I don’t get Venice. They call it an island, or rather, a series of islands, but where is the land? It just looked like houses were growing out of the water, stone and water separated only by some green algae. The water was pretty murky, so you just saw walls disappear under the surface, and one could almost be convinced the houses are ten stories deep underwater. There has to be land, or else what do the trees grow out of?But, I didn’t get it because it looked like the houses were floating. And I always thought the gondola drivers used long rods to push off the river bottom, but I noticed they were actually paddling them, unable to reach any sort of ground. Are the buildings floating? I remember watching a James bond movie where some air-balloon things exploded and the whole building crashed into the water. Does that mean you can swim under them? If they’re all floating, how do they keep them from floating away? If they’re anchored, they must be reaaaally big, heavy anchors.

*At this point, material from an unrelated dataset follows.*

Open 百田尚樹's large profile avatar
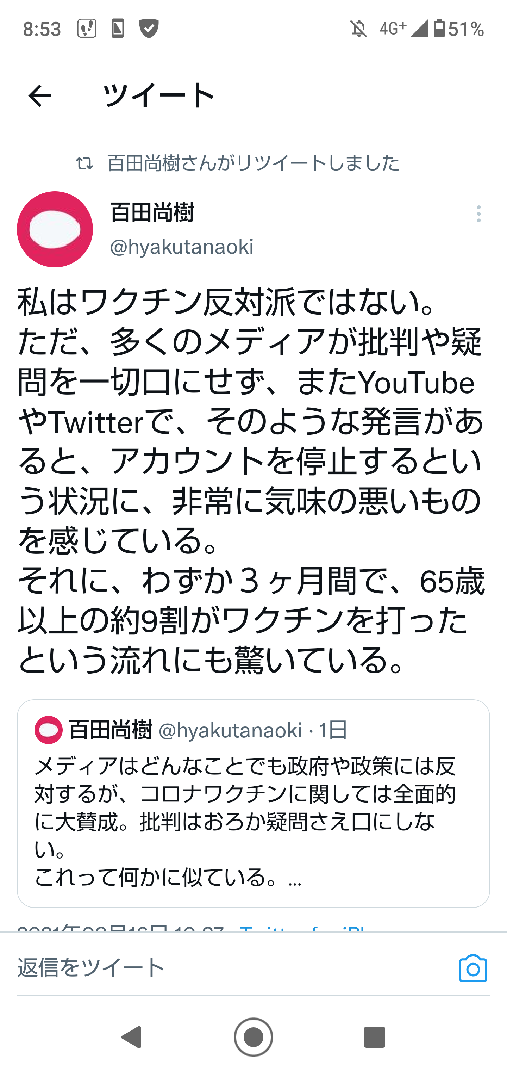click(55, 229)
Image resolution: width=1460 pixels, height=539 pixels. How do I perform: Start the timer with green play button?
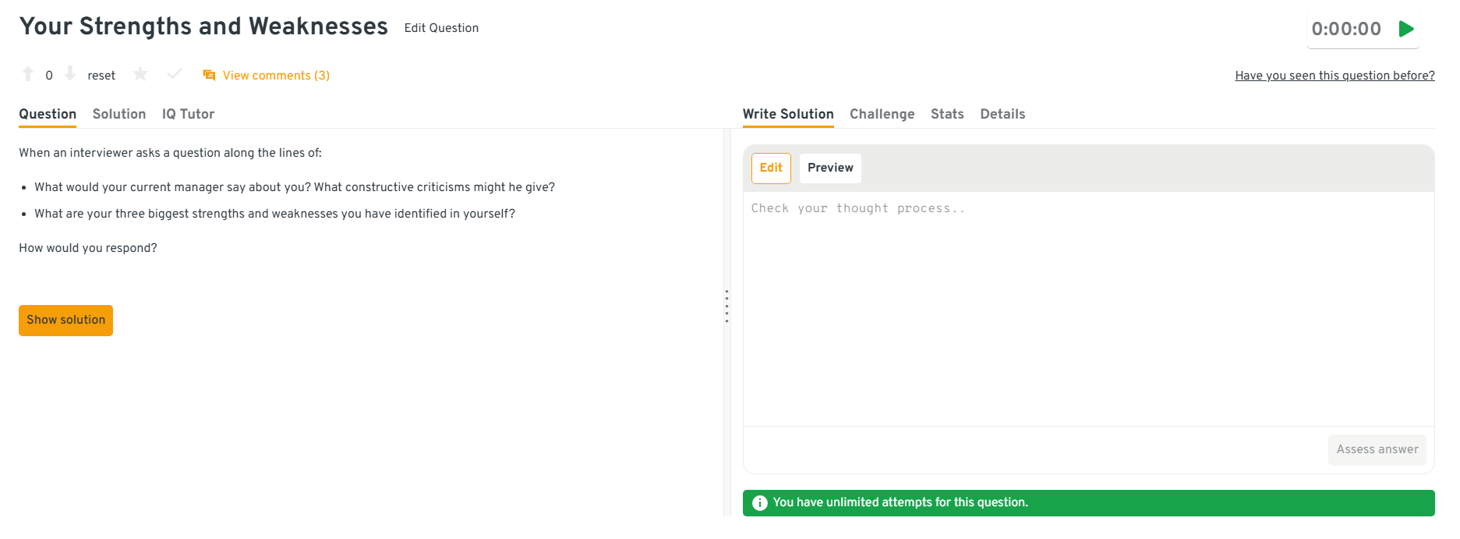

And, how do the anchors adjust for rain fall? Because a floating city would raise with more water. Does the city’s GPS location adapt to metres above sea level when it rains a lot? I noticed they sell boots with ‘cm’ measure markings on the side, and after seeing a picture of Julia Roberts walking on water, I realized that the city actually floods. So, maybe it rains and the heavy stone houses sink.
So, the city can’t be floating, or else it would never flood. If they’re not floating, then they did a really good job of covering every piece of possible land with a building, since the buildings literally go straight into the water – no shore or anything, just maybe a couple steps. Or maybe the island was really tiny or only a couple feet under water and they just did a lot of land reclamation, and from digging all the land they made so many deep canals. I can’t imagine the foundation for a city made of stone can be that deep… or floating.
The canals weave around the smaller islands, none in straight lines, connecting island to island with pedestrian bridges that are always over-arched to make a high enough midpoint for gondolas to pass under. Some canals are wide enough for taxi-boats and motorized ferries, and others only narrow enough to fit one gondola.
They create a city-sized labyrinth, a maze you could easily get lost in, if it wasn’t for all the arrows pointing you to either the “Ferrovia” (train station), “San Marco” (the most famous piazza and basilica) or “Rialto” (the most famous bridge with shopping all around).
I think Venice, like Bavaria, should also be made into a Disneyland theme park. It would look like Las Vegas’ Venetian hotel park, and the pretty princesses signing autograph books would wear renaissance ball gowns and the princes would wear extravagant masks. All of Venice was an attraction, and it felt like I had arrived into one big theme park. Maybe Disneyland could even buy the city of Venice, privatize it, and just make it the Venetian Disneyland… but I guess noone would want that, even though it wasn’t far off from that already.
None of the ways they direct you are the most direct, but instead loop you around through the main streets and past every store front in Venice. They all sell the same thing, mostly masks any Burning Man festival go-er would dream of having, or someone throwing a Renaissance-themed masquerade. If you wander off the main way, you find yourself in totally deserted, silent alleyways, like you’ve stepped into a scene from the movie “V for Vendetta.” It’s a pedestrian only city, and not even scooters or bicycles exist since the bridges would pose a serious barrier to their usefulness. Taking a water taxi is the only other option after walking, so I learned to always give myself 45 mins to get anywhere, and to keep following the signs even if I thought I new a quicker way, because I kept running into stone walls or canals without bridges and didn’t feel like swimming under any buildings.